■ EXERCISE A:
Echo the gas turbine shroud claims word for word, from start to end.

■ EXCERPTED PASSAGE:
[START]

1. A gas turbine shroud assembly comprising a shroud body defining a first cooling path and a second cooling path, the first and second cooling paths communicating with a common cooling air supply, the first cooling path adapted to deliver cooling air to a first shroud surface and the second cooling path adapted to deliver cooling air to a second shroud surface, wherein the first and second paths are configured such that, in use, cooling air is delivered to said first and second shroud surfaces by said first and second cooling paths at different pressures relative to one another.
2. A shroud assembly as defined in claim 1, wherein the shroud body comprises a shroud support and a shroud member, and wherein the shroud support is adapted to be mounted to a gas turbine engine casing and the shroud member is mounted to the shroud support.
3. A shroud assembly as defined in claim 2, wherein said first and second cooling paths extend through the shroud support.
4. A shroud assembly as defined in claim 3, wherein a downstream portion of said first and second cooling paths are separated from one another by a seal extending between said shroud support and said shroud member.
5. A shroud assembly as defined in claim 1, wherein at least one of the cooling paths includes at least two stages of discontinuous pressure drop.
6. A shroud assembly as defined in claim 1, wherein said first and second cooling paths are at least partially separated by a flexible seal.
7. A shroud assembly as defined in claim 6, wherein the seal extends between the shroud support and the shroud member.
8. A shroud assembly as defined in claim 6, wherein the seal permits relative movement between the shroud support and the shroud member.

[END]

■ EXERCISE B:
From the listing, duplicate a run of lines exactly: begin at the line that has "y). This screenshot has height=892, width=1372." and stop after the line that has "center [762, 618].".

[Entries from a dataset]
[START]

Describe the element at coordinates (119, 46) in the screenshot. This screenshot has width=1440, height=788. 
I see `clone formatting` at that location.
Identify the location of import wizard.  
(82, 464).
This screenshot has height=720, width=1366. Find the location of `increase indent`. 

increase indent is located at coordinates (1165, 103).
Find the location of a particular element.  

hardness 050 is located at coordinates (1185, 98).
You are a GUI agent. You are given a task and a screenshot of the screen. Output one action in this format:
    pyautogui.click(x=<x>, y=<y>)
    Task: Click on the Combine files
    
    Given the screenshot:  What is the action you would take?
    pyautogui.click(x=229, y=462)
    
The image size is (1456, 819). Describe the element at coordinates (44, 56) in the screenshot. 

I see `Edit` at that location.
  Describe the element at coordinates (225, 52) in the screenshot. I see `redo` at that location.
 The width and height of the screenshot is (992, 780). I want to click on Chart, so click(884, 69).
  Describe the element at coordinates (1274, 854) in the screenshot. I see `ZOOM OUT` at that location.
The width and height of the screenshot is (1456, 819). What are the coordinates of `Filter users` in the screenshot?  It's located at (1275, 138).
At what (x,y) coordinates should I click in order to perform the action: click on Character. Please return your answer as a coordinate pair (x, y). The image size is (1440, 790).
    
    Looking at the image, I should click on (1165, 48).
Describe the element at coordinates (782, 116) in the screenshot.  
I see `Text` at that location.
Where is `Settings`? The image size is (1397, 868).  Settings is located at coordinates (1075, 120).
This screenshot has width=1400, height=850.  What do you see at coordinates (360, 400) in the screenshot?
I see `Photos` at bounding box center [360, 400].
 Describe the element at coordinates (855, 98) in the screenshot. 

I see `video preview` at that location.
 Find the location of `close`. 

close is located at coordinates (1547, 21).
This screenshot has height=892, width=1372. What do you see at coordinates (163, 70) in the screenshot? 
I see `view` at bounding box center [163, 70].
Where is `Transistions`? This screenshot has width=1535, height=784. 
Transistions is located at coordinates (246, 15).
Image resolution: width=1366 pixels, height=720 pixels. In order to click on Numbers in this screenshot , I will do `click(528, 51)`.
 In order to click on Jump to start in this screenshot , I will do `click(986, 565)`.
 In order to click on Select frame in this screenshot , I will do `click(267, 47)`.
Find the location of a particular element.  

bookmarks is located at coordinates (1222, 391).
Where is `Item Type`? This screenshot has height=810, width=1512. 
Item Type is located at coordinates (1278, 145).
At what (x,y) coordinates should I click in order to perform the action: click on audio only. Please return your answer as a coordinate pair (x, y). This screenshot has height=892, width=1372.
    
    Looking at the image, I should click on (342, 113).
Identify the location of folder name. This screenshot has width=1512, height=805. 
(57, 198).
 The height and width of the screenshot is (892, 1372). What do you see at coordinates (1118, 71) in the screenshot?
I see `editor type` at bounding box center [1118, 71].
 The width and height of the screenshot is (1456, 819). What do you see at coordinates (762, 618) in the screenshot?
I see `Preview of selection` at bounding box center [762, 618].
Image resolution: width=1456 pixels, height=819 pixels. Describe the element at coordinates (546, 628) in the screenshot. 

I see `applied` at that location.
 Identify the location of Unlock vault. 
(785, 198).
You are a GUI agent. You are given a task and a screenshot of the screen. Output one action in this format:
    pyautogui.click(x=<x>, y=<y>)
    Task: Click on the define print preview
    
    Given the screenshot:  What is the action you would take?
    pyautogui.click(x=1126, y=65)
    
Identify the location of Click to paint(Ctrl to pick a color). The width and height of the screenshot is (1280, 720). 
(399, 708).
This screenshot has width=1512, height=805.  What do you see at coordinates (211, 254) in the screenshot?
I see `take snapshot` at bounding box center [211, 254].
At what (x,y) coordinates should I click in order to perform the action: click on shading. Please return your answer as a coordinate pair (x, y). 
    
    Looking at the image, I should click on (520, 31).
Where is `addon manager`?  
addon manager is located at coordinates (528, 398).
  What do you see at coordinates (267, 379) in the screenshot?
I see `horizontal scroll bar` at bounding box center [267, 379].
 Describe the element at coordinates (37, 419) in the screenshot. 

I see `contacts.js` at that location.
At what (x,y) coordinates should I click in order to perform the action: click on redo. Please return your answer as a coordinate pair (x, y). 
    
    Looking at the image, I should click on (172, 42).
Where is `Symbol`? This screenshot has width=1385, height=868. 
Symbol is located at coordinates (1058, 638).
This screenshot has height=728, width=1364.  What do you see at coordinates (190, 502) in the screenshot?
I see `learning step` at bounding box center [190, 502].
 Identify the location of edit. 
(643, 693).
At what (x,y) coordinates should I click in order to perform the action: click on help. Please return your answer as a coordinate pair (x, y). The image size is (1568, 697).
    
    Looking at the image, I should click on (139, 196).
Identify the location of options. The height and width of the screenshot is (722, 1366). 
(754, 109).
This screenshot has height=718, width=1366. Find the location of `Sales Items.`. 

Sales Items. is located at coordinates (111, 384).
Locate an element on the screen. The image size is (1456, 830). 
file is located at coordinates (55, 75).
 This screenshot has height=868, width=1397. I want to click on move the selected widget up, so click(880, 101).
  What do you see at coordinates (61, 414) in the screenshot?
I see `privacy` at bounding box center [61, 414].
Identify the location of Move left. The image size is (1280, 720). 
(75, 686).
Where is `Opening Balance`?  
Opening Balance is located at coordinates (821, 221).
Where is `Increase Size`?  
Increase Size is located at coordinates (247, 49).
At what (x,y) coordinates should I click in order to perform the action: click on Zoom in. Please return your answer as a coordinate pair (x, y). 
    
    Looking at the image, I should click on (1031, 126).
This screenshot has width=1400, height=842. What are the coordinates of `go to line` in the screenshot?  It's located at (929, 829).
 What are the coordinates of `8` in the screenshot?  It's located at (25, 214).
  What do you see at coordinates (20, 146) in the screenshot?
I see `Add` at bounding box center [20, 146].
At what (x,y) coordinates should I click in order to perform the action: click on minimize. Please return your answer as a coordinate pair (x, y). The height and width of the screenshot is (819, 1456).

[END]

■ TASK RESPONSE A:
1. A gas turbine shroud assembly comprising a shroud body defining a first cooling path and a second cooling path, the first and second cooling paths communicating with a common cooling air supply, the first cooling path adapted to deliver cooling air to a first shroud surface and the second cooling path adapted to deliver cooling air to a second shroud surface, wherein the first and second paths are configured such that, in use, cooling air is delivered to said first and second shroud surfaces by said first and second cooling paths at different pressures relative to one another.
2. A shroud assembly as defined in claim 1, wherein the shroud body comprises a shroud support and a shroud member, and wherein the shroud support is adapted to be mounted to a gas turbine engine casing and the shroud member is mounted to the shroud support.
3. A shroud assembly as defined in claim 2, wherein said first and second cooling paths extend through the shroud support.
4. A shroud assembly as defined in claim 3, wherein a downstream portion of said first and second cooling paths are separated from one another by a seal extending between said shroud support and said shroud member.
5. A shroud assembly as defined in claim 1, wherein at least one of the cooling paths includes at least two stages of discontinuous pressure drop.
6. A shroud assembly as defined in claim 1, wherein said first and second cooling paths are at least partially separated by a flexible seal.
7. A shroud assembly as defined in claim 6, wherein the seal extends between the shroud support and the shroud member.
8. A shroud assembly as defined in claim 6, wherein the seal permits relative movement between the shroud support and the shroud member.

■ TASK RESPONSE B:
At what (x,y) coordinates should I click in order to perform the action: click on audio only. Please return your answer as a coordinate pair (x, y). This screenshot has height=892, width=1372.
    
    Looking at the image, I should click on (342, 113).
Identify the location of folder name. This screenshot has width=1512, height=805. 
(57, 198).
 The height and width of the screenshot is (892, 1372). What do you see at coordinates (1118, 71) in the screenshot?
I see `editor type` at bounding box center [1118, 71].
 The width and height of the screenshot is (1456, 819). What do you see at coordinates (762, 618) in the screenshot?
I see `Preview of selection` at bounding box center [762, 618].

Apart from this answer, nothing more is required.